Data in Table 2 were obtained as follows. Frozen aliquots of PBMCs (‘Hopkins frozen’ and microgravity samples—‘ZeroG frozen’; described in Results section ‘Quality analysis of PBMCs) were thawed rapidly in a 37 °C water bath, combined in a 15 ml conical tube (if from the same sample), and washed twice with 10 ml of 1× PBS, pH 7.5. PBMCs isolated from the ‘Hopkins ambient’ sample were also washed twice in 10 ml 1× PBS. Cells were collected by centrifugation at 300g for 10 min at 4 °C and resuspended in 5 ml of cold Cell Suspension Buffer (CSB; 1× PBS containing 2 mmol/l EDTA, 0.5% bovine serum albumin). Total cell count and viability were measured using the Countess Automated Cell Counter (Invitrogen, Carlsbad, CA, USA). Cells were spun again at 300g for 10 min at 4 °C and resuspended in 80 μl CSB. To isolate CD4+ cells, 20 μl of CD4+ magnetic beads (cat. no.: 13004510, Miltenyi) was added, mixed by pipetting, and incubated 15 min on ice in the dark without agitation. Following the incubation, 5 ml of cold CSB was added and the samples were centrifuged at 300 g for 10 min at 4 °C. To capture the CD4+ cells, the pellet was resuspended in 1 ml CSB and passed through the MS columns attached to a magnet stand (Miltenyi) as per the manufacturer’s instructions. The flow through was saved and used for the isolation of CD8+ cells following the same protocol, but using the CD8+ magnetic beads (cat. no.: 130045201, Miltenyi). Once the CD4+ cells were captured on the column, a 500-μl CSB wash was performed. To elute the CD4+ cells into a 1.5 ml Eppendorf tube, the column was removed from the magnet, 1 ml of CSB was added, and the included plunger was used to expel the CD4+ cells.

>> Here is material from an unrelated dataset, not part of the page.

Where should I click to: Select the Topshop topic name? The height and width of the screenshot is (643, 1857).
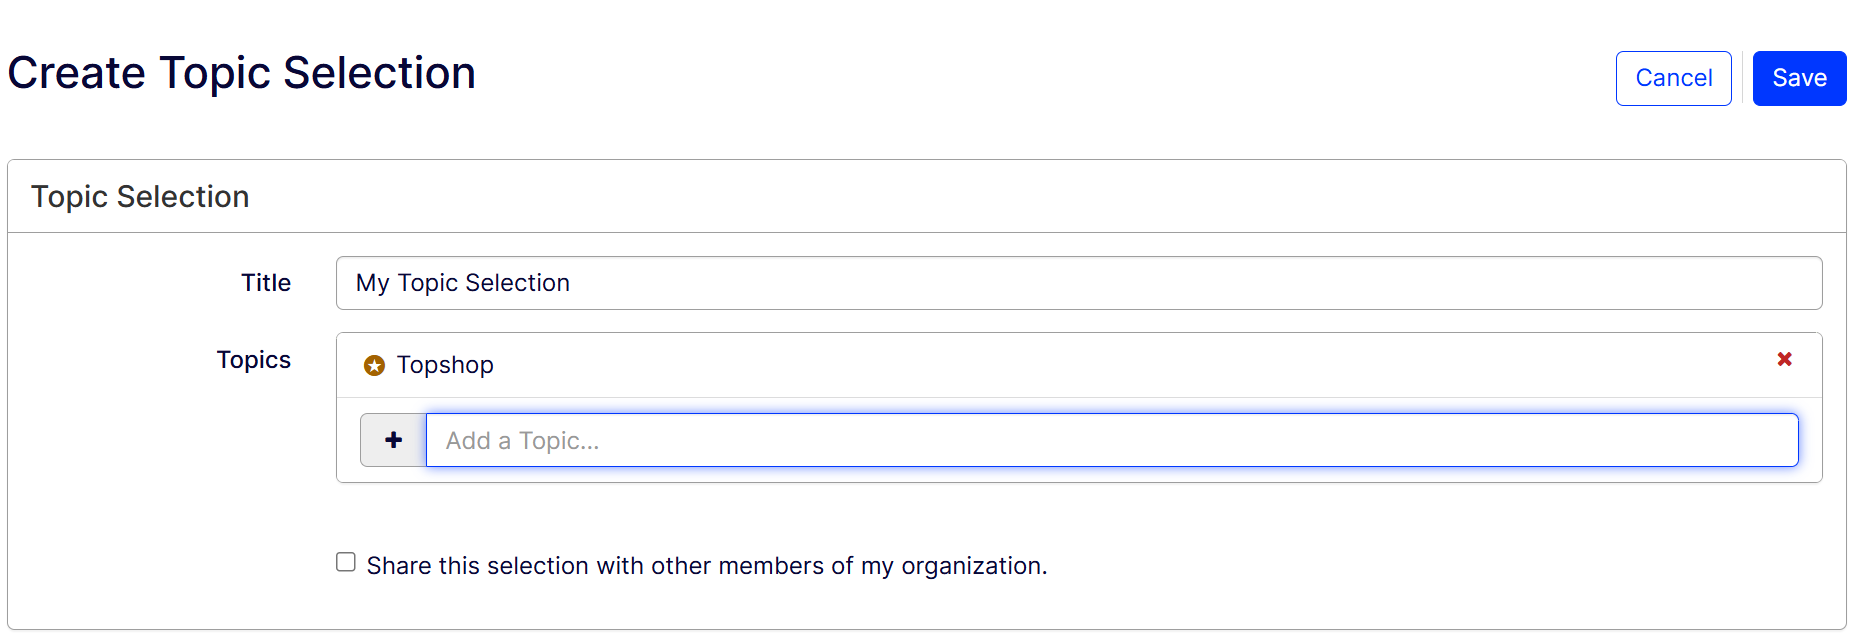pos(445,365)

Total cell and viability counts for the CD4+, CD8+, and the remaining unlabeled cell fraction were performed using the Countess Automated Cell Counter (Invitrogen). The cells were pelleted by centrifugation at 300g for 10 min at 4 °C and DNA was isolated using the MasterPure DNA Purification kit (Epicentre, San Diego, CA, USA). Total DNA was quantified using the Qubit dsDNA BR Assay kit (Invitrogen). The DNA was stored at −20 °C until use.

Bisulfite conversion and library prep

Whole-genome bisulfite sequencing single-indexed libraries were generated using NEBNext Ultra DNA library Prep kit for Illumina (New England BioLabs, Ipswich, MA, USA) according to the manufacturer’s instructions with modifications. Five hundred nanograms of genomic DNA was quantified by Qubit dsDNA BR assay (Invitrogen) and fragmented by Covaris S2 sonicator to an average insert size of 350 bp. Size selection was performed using AMPure XP beads and insert sizes of 300–400 bp were isolated. Samples were bisulfite converted after size selection using the EZ DNA Methylation-Gold Kit (Zymo, Irvine, CA, USA) following the manufacturer’s instructions. Amplification was performed after the bisulfite conversion using Kapa Hifi Uracil+ (Kapa Biosystems, Boston, USA) polymerase using the following cycling conditions: 98 °C 45 s followed by 8 cycles of: 98 °C 15 s, 65 °C 30 s, 72 °C 30 s; and a 1-min incubation at 72 °C.

Final libraries were run on 2100 Bioanalyzer (Agilent, Santa Clare, CA, USA) High-Sensitivity DNA assay, samples were also analyzed on Bioanalyzer after shearing and size selection for quality control purposes. Libraries were quantified by qPCR using the Library Quantification Kit for Illumina sequencing platforms (KAPA Biosystems, Boston, MA, USA), using the 7900HT Real Time PCR System (Applied Biosystems, Waltham, MA, USA).